*** Block opens ***

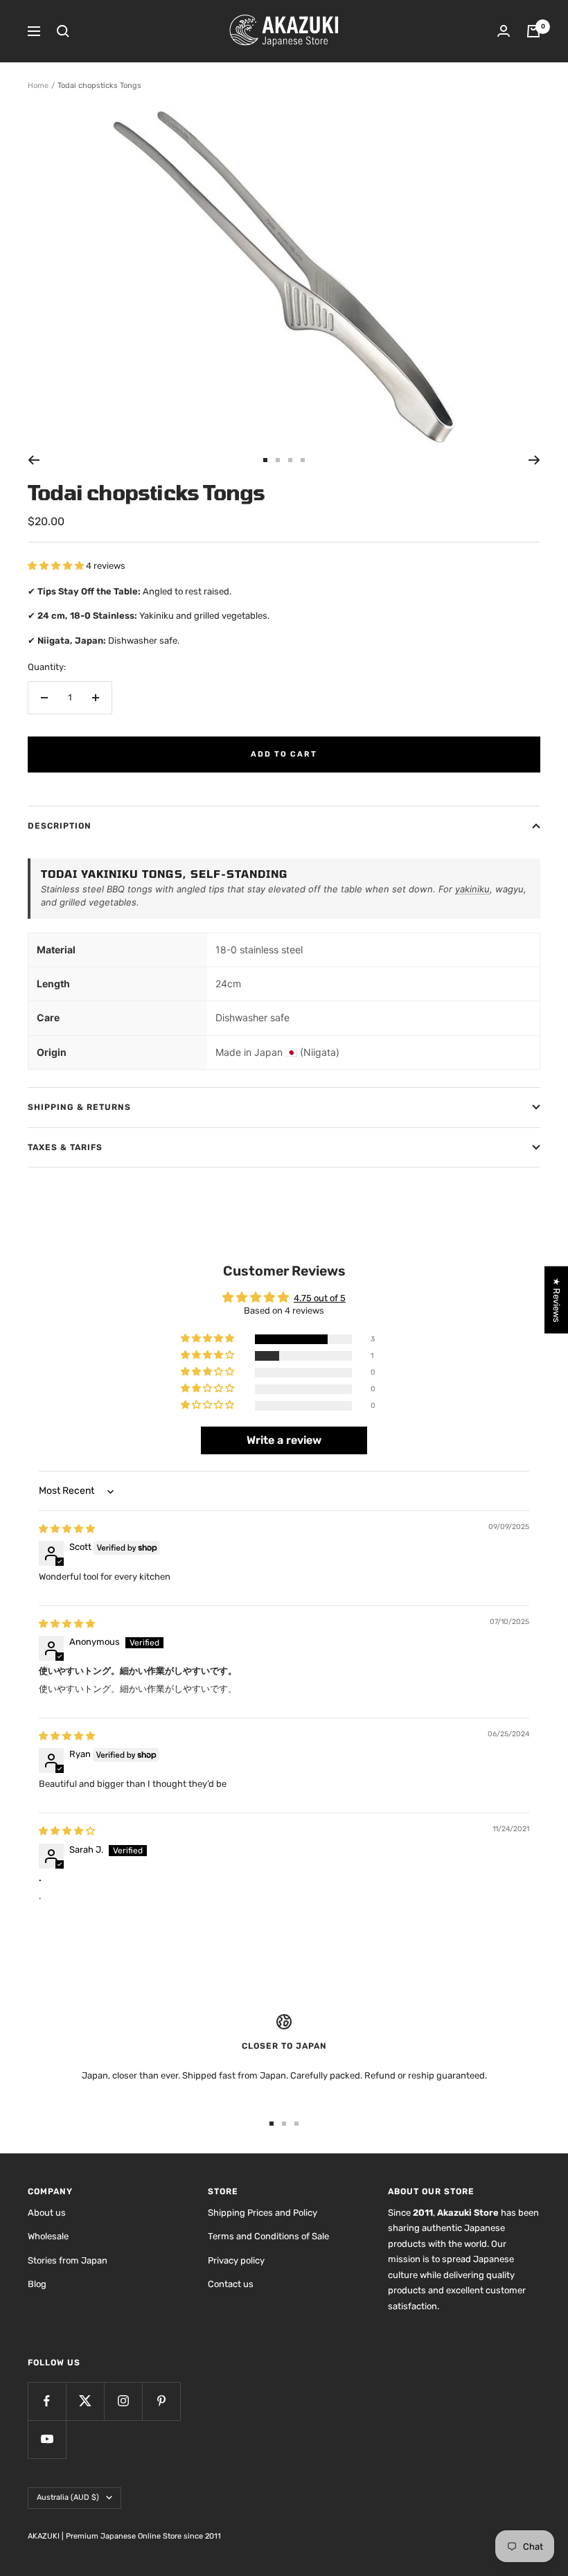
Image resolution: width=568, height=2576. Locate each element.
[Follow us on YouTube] (47, 2439)
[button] (57, 566)
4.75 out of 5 (320, 1298)
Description (59, 826)
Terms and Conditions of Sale (268, 2236)
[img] (67, 1529)
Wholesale (48, 2236)
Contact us (231, 2284)
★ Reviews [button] (556, 1300)
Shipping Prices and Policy (262, 2212)
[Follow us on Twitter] (85, 2401)
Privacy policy (236, 2260)
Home (38, 85)
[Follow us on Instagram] (123, 2401)
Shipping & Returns (79, 1107)
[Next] (534, 460)
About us (47, 2212)
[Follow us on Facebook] (47, 2401)
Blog (37, 2284)
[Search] (63, 31)
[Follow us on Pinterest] (161, 2401)
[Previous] (33, 460)
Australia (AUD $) (68, 2497)
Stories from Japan (67, 2260)
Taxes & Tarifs (65, 1147)
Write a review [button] (284, 1440)
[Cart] (533, 31)
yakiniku (472, 888)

*** Block closes ***

**ABOUT THIS EXERCISE**. Output each entry shown above exactly as it stands, with all pictures removed.

**RESULT BELOW**.
Image resolution: width=568, height=2576. Locate each element.
[Follow us on YouTube] (47, 2439)
[button] (57, 566)
4.75 out of 5 (320, 1298)
Description (59, 826)
Terms and Conditions of Sale (268, 2236)
[img] (67, 1529)
Wholesale (48, 2236)
Contact us (231, 2284)
★ Reviews [button] (556, 1300)
Shipping Prices and Policy (262, 2212)
[Follow us on Twitter] (85, 2401)
Privacy policy (236, 2260)
Home (38, 85)
[Follow us on Instagram] (123, 2401)
Shipping & Returns (79, 1107)
[Next] (534, 460)
About us (47, 2212)
[Follow us on Facebook] (47, 2401)
Blog (37, 2284)
[Search] (63, 31)
[Follow us on Pinterest] (161, 2401)
[Previous] (33, 460)
Australia (AUD $) (68, 2497)
Stories from Japan (67, 2260)
Taxes & Tarifs (65, 1147)
Write a review [button] (284, 1440)
[Cart] (533, 31)
yakiniku (472, 888)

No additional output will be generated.